1 Chance encounter — Options request

I recently wrote a project where all ajax requests in the application were sent twice. Because of the new project, the basic module is a new build, so some strange problems are expected, oh, finally, for the first time in Chrome devTools encountered live options request.

1.1 First Request

The request header and response header are displayed as follows:

(1) Precheck the key fields of the request header:

Request Header role
Access-Control-Request-Method Tells the server the HTTP method used for the actual request
Access-Control-Request-Headers This command tells the server the user-defined header field carried in the actual request. The content-Type field in the actual request header field is user-defined

The server decides whether to accept the actual request that follows based on the information it gets from the precheck request header.

(2) Pre-check the key fields of response header:

response header role
Access-Control-Allow-Methods Returned to the server to allow requests, including GET/HEAD/PUT/PATCH/POST/DELETE
Access-Control-Allow-Credentials Allow cross-domain cookie carrying (cross-domain requests must be set to true to carry cookies)
Access-Control-Allow-Origin Allow domain names to be requested across domains. This can be configured on the server side with a trusted whitelist of domain names
Access-Control-Request-Headers The custom header field content-Type carried by the client request

This OPTIONS request returns the content of the response header, but does not return the content of the response body.

1.2 Second Request

This is the request that would have been sent, as shown in a normal POST request. The content-type application/json is the request Content format agreed with the back end, which is also one of the reasons why options request will be sent later.

2 OPTIONS request

From many sources, we can see that using the OPTIONS method to make a request to the server can detect which HTTP methods the server supports. However, we did not initiate the OPTIONS request this time, so why would the OPTIONS request be initiated automatically?

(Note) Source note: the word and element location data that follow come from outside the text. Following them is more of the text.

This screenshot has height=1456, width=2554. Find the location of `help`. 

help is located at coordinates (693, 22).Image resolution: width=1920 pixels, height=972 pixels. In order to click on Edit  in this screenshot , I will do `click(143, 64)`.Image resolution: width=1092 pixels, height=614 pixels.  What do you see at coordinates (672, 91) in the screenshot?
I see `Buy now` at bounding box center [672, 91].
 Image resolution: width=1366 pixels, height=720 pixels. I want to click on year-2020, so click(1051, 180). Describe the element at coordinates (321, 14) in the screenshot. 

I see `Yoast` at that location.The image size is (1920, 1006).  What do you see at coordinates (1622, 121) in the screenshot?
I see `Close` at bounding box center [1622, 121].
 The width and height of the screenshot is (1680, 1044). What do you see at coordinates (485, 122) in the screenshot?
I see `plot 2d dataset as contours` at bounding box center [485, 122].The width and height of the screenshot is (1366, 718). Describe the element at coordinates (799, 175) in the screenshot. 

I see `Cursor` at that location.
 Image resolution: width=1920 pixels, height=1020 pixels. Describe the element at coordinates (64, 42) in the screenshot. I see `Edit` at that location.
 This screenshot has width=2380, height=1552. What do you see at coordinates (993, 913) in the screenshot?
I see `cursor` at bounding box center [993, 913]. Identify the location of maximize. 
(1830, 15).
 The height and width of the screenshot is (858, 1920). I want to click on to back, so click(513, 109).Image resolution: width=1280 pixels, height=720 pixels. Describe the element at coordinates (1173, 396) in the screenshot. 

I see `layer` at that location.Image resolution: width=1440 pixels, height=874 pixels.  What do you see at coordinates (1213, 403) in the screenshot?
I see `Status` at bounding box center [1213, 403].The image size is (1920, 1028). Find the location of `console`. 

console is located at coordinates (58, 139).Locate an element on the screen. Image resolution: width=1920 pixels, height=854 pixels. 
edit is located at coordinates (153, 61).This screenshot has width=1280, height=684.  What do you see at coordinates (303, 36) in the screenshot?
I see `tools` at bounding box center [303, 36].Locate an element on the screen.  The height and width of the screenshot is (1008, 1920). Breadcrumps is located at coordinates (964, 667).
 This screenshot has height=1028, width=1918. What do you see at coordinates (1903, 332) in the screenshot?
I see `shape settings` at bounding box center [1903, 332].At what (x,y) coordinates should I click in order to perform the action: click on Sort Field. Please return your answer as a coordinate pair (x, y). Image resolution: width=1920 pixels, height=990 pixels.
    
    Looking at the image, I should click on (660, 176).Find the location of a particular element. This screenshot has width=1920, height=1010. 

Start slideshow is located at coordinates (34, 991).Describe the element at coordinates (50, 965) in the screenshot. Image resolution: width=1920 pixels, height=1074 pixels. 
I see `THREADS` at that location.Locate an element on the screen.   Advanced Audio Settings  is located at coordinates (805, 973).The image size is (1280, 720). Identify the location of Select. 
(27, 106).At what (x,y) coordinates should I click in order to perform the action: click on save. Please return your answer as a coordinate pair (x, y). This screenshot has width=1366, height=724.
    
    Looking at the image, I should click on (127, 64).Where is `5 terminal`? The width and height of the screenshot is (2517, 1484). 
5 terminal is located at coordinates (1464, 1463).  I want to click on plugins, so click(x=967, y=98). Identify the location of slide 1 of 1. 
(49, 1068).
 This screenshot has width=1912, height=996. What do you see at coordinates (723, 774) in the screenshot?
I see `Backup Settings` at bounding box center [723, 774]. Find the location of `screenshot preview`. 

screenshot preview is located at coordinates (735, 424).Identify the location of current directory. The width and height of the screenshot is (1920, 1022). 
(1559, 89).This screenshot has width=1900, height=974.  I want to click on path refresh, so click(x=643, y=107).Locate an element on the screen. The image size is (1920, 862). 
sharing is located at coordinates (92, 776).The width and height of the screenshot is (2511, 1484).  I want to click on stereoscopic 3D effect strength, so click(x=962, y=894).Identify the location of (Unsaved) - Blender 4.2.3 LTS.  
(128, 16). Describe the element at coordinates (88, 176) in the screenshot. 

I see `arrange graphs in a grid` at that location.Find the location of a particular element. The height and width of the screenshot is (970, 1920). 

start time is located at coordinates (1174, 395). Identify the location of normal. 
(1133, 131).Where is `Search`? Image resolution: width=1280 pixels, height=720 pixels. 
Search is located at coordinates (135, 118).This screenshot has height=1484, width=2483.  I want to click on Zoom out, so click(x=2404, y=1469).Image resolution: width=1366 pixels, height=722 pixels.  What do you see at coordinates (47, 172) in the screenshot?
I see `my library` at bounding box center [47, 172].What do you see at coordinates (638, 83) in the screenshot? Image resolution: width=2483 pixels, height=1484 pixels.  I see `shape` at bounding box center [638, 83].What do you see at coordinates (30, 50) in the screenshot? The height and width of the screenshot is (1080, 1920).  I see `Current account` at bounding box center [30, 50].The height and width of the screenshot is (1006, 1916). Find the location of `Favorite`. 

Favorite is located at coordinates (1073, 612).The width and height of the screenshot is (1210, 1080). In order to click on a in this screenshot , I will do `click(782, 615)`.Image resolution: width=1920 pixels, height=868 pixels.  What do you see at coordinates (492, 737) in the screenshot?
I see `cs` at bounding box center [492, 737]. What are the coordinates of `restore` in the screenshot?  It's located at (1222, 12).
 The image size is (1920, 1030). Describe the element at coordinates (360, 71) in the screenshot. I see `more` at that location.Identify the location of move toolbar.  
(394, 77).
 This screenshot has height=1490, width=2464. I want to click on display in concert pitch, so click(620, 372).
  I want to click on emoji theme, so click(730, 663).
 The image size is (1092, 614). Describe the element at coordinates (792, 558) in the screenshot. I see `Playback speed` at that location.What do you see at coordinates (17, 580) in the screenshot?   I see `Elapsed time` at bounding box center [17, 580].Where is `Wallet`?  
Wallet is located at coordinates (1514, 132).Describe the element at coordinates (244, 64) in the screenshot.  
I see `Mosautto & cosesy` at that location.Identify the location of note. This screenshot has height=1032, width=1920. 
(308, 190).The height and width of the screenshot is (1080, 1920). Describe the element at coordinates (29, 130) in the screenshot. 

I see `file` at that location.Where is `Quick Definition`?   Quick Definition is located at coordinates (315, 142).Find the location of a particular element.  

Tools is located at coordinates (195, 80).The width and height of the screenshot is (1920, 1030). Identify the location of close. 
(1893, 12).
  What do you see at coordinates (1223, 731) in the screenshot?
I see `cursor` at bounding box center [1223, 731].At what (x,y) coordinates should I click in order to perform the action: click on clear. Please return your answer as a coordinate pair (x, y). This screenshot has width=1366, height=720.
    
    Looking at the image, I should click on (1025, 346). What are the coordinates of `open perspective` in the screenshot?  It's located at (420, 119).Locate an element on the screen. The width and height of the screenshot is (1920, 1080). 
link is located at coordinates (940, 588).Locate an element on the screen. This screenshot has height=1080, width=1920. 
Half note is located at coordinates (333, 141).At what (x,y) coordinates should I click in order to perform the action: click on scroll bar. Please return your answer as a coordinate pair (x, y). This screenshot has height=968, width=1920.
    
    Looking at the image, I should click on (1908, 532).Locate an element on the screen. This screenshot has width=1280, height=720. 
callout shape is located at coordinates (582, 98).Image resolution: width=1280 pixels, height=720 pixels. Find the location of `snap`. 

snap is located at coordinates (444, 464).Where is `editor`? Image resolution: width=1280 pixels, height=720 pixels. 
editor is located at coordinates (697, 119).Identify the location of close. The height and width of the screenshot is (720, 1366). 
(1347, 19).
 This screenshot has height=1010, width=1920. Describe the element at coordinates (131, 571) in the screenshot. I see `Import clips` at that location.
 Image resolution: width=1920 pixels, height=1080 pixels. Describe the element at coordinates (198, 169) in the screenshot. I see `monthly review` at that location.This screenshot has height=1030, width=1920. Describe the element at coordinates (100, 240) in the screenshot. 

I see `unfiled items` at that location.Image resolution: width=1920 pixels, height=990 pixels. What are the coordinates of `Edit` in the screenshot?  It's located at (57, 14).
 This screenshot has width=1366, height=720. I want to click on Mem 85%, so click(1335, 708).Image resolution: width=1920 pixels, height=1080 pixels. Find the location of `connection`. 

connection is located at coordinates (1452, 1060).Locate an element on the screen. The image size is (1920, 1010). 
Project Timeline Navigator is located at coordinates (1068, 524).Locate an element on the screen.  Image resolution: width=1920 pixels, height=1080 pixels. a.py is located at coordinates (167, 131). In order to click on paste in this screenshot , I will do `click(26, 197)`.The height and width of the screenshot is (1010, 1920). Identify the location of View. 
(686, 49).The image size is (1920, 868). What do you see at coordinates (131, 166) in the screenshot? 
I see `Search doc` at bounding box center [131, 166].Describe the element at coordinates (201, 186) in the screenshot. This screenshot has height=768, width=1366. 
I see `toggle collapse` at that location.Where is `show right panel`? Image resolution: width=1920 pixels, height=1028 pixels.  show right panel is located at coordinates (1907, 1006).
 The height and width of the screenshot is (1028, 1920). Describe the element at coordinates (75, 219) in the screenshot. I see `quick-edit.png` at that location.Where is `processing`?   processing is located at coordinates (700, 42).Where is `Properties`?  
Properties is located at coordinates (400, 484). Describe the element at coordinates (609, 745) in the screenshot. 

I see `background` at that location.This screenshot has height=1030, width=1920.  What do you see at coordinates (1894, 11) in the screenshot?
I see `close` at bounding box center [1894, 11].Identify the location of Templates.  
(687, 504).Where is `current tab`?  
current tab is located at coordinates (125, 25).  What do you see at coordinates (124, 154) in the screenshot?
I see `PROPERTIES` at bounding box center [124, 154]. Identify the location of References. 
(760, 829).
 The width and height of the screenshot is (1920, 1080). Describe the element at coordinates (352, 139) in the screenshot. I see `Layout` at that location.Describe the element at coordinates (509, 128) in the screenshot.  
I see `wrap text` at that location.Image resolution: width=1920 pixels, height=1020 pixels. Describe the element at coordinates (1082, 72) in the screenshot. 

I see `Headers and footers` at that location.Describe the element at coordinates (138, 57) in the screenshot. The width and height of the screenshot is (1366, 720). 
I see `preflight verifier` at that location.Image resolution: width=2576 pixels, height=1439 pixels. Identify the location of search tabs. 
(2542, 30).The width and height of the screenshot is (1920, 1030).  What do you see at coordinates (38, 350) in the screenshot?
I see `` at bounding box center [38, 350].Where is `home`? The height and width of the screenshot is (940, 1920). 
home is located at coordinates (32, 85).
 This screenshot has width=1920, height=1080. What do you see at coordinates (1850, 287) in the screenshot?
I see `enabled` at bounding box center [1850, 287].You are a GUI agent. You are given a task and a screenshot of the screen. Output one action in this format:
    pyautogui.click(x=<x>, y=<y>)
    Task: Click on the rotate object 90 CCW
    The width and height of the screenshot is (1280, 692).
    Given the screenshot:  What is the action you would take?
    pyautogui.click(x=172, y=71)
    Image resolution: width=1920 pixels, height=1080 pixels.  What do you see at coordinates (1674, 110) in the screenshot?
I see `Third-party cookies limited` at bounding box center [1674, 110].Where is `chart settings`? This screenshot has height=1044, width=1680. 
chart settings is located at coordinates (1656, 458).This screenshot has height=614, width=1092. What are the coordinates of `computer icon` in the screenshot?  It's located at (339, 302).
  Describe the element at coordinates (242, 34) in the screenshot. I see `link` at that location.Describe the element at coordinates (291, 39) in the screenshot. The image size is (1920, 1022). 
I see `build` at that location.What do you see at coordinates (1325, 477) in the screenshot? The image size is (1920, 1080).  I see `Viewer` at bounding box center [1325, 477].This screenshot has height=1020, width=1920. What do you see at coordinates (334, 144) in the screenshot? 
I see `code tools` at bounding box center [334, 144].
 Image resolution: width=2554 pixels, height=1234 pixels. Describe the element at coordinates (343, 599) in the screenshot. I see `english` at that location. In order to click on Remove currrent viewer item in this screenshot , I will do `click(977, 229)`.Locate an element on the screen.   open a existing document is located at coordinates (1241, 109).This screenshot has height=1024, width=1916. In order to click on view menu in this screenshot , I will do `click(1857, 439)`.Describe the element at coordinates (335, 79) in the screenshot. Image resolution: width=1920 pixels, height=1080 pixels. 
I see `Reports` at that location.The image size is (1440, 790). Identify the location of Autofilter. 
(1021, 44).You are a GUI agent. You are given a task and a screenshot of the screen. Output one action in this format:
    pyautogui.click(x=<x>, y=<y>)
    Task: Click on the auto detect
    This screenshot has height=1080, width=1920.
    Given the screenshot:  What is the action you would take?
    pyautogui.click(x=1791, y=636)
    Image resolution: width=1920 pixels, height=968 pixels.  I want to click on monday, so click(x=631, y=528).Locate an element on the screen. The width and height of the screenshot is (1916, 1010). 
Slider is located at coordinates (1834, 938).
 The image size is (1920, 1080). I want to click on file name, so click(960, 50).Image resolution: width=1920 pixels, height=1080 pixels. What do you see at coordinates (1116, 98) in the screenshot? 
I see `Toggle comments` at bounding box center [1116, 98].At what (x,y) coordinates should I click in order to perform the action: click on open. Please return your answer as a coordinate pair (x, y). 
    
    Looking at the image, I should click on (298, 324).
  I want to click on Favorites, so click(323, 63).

2.1 OPTIONS Requests are automatically initiated

CORS of MDN mentioned in the article:

The specification requires that HTTP request methods (especially HTTP requests other than GET, or POST requests paired with certain MIME types) that may have adverse effects on server data, The browser must first issue a preflight request using the OPTIONS method to know whether the server will allow the cross-domain request.

So this cross-domain request triggers the browser to automatically issue an OPTIONS request. Let’s see what conditions this cross-domain request triggers.

2.2 Conditions for triggering a Cross-domain Request

CORS precheck request trigger condition Whether this request triggers the condition
1. Use the followinganyMethods the HTTP:
PUT/DELETE/CONNECT/OPTIONS/TRACE/PATCH If no, the request is POST
2. It is set manuallyBeyond the following collectionHeader field:
Accept/Accept-Language/Content-Language/Content-Type/DPR/Downlink/Save-Data/Viewport-Width/Width If no, other header fields are not set
3. The value of the content-typeDo not belong toOne of the following:
Application/X-www-form-urlencoded, multipart/form-data, text/plain Is that for the application/json

CORS precheck request is triggered because the content-type is changed to Application /json.

3 Optimize OPTIONS requests: access-Control-max-age or avoid triggering

It can be seen that once the trigger condition is reached, cross-domain requests will always be sent twice. Can the increased number of requests be optimized? The answer is yes, the results of the OPTIONS precheck request can be cached.

Access-control-max-age The response header represents the return result of the Preflight Request (access-Control-allow-methods) And access-Control-allow-headers) the maximum time, in seconds, that can be cached. (MDN)

If the value is -1, caching is disabled. Each request requires a precheck request, that is, an OPTIONS request.

Try not to trigger the OPTIONS request. It is ok to change the Content-type in the example above. In other scenarios, such as cross-domain and business with custom headers, this is difficult to avoid. With third-party Ajax plug-ins like AXIos or SuperAgent, you can see if the default configuration or secondary encapsulation is normal if CORS precheck requests come in.

4 summarizes

OPTIONS requests are pre-checked requests that can be used to detect HTTP methods allowed by the server. For security reasons, when certain conditions are triggered, the browser automatically sends an OPTIONS request, that is, a CORS precheck request, before a formal request. If the server accepts the request, the browser continues to send a formal request.